ここでは『母の記憶に』という作品とファビエンヌの関係に隠された意味を考察していきます。
寂しさ
『母の記憶に』は、ケンリュウ作の実在するSF短編小説が原作です。
不治の病におかされた母親が、娘を残して宇宙に移り住むという内容になっています。
ファビエンヌはこの作品において、80歳となった娘・エイミーを演じました。
母親と娘が一緒にいられる時間には限りがあり、幼い頃から度々大好きな母親と離ればなれになっています。
エイミーは母からの愛情に飢えており、80歳になって母親と再開した時に、自身が抱える寂しさを吐露していました。
エイミーを演じるファビエンヌも、母親を7歳の頃に亡くしており、幼い頃から寂しさを感じていたことでしょう。
ここから考えると、エイミーという役はファビエンヌ自身が持つありとあらゆる寂しさを体現したものといえます。
母親としての一面
『母の記憶に』に登場したエイミーの母親は、ファビエンヌの母親としての一面を表しているとも考えられます。
時々家族のもとに戻っては、寂しさを訴える娘をなだめて宇宙に帰ってしまうエイミーの母親。
その姿は、女優の仕事に熱中して娘のリュミールの気持ちを考えようとしなかったファビエンヌに似ています。
女優であり母親でもあるファビエンヌ。
マノンが演じるエイミーの母親に自分を、エイミーという役にリュミールを重ねて見ていたと考えられるでしょう。
サラの服をプレゼントした意味とは?
ファビエンヌにとってライバルであり憧れでもあったサラ。
そのサラが気に入っていたワンピースを、これまで拒絶し続けていた女優であるマノンにプレゼントしています。
なぜ自分が嫌っていた女優であるマノンに、サラの形見ともいえるワンピースをプレゼントしたのでしょう。
ここでは、ファビエンヌがマノンにサラの服をプレゼントした理由について考察していきます。
マノンを女優として認めた証拠
マノンという女優は高い演技力を持つことから、サラの再来と注目されていました。
ファビエンヌは、マノンがサラと同じように評価されることに納得がいかず、マノンを避けていました。
しかし撮影のなかでマノンの人柄と演技に触れ、自分とは違うマノンの演技への向かい方を感じ取ります。
撮影後には、サラと同じように見られることに対してマノンがコンプレックスを感じていたことに気付いたのです。
このような経緯を経た後に、ファビエンヌはマノンにサラの服を贈っています。
ここから考えるとファビエンヌは、マノンを「サラの再来」と呼ぶに相応しい女優だと認め、服を贈ったのでしょう。
サラという存在からの解放
サラの服は、ファビエンヌがマノンにプレゼントするまでは自宅の戸棚の奥で大切に仕舞われていました。
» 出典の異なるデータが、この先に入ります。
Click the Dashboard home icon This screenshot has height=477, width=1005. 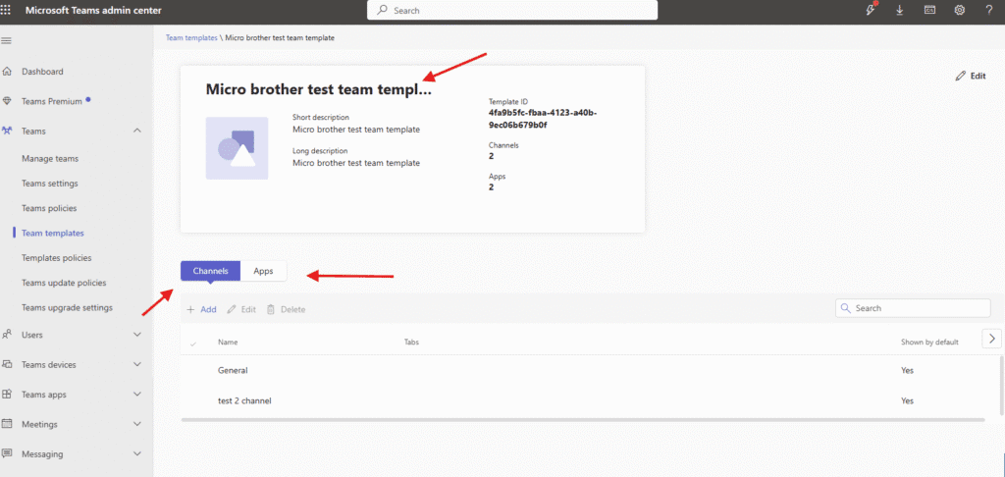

そしてファビエンヌは、寂しさや演技に対する不安を感じた際に取り出して眺めています。
ここから考えると、ファビエンヌは生前のサラの姿や生き様に縛られていたと考えられるでしょう。
「サラならこの時どうしたのか」「サラであればどのように演じたのか」などを無意識のうちに考えていたといえます。
その後、女優としての在り方や役柄とあらためて向き合い、役への入り方に気づいたファビエンヌ。
マノンにサラの服を贈ることで、これまで抱えてきたサラの面影やコンプレックスを断ち切ろうとしたのでしょう。
まとめ
フランスを代表する有名女優とその娘の間に生まれた心の影を、記憶や演技を通して描いた作品『真実』。
是枝裕和監督による独特のユーモアや、表情を通した繊細な演出などもたっぷり含まれています。
作品に登場した『母の記憶に』の原作を読んでから観ると、より登場人物達の細かい心理描写を楽しめることでしょう。